**Work instructions:** Return all lines from the listing below in which "оруулалт" appears.

*** Available data ***

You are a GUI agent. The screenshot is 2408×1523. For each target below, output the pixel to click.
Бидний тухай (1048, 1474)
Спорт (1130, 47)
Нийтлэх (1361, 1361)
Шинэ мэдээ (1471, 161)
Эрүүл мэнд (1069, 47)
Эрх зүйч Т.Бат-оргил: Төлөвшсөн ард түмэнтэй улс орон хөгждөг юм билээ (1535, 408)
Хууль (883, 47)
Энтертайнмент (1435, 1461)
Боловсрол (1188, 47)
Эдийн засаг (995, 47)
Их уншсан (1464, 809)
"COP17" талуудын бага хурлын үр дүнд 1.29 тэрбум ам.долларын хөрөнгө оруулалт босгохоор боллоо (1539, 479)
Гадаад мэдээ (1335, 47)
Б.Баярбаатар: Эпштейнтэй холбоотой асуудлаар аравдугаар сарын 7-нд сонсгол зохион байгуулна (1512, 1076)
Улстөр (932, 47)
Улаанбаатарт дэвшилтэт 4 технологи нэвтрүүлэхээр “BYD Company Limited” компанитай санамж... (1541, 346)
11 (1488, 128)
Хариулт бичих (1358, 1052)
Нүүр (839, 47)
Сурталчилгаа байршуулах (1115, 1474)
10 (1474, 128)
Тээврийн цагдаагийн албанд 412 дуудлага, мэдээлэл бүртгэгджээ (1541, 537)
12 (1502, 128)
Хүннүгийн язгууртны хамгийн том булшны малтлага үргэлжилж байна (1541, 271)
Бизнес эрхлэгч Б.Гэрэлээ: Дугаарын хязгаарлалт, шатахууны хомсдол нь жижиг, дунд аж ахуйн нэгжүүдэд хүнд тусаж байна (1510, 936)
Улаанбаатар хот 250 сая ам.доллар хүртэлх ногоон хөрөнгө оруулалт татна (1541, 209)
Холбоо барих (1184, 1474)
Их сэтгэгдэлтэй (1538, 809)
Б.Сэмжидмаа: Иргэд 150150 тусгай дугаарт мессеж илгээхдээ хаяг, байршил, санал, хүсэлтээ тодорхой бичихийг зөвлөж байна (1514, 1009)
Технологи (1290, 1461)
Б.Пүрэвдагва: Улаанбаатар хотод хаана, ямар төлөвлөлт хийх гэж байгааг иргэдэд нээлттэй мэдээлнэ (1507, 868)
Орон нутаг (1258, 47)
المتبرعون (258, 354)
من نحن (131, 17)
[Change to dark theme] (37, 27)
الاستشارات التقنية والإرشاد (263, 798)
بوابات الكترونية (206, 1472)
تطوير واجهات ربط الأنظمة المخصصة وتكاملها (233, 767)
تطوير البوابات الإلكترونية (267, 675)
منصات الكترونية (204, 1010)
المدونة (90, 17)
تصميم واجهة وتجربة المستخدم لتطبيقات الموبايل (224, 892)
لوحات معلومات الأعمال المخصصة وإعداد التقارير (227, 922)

*** End of Available data ***

**Task solution:**
"COP17" талуудын бага хурлын үр дүнд 1.29 тэрбум ам.долларын хөрөнгө оруулалт босгохоор боллоо (1539, 479)
Улаанбаатар хот 250 сая ам.доллар хүртэлх ногоон хөрөнгө оруулалт татна (1541, 209)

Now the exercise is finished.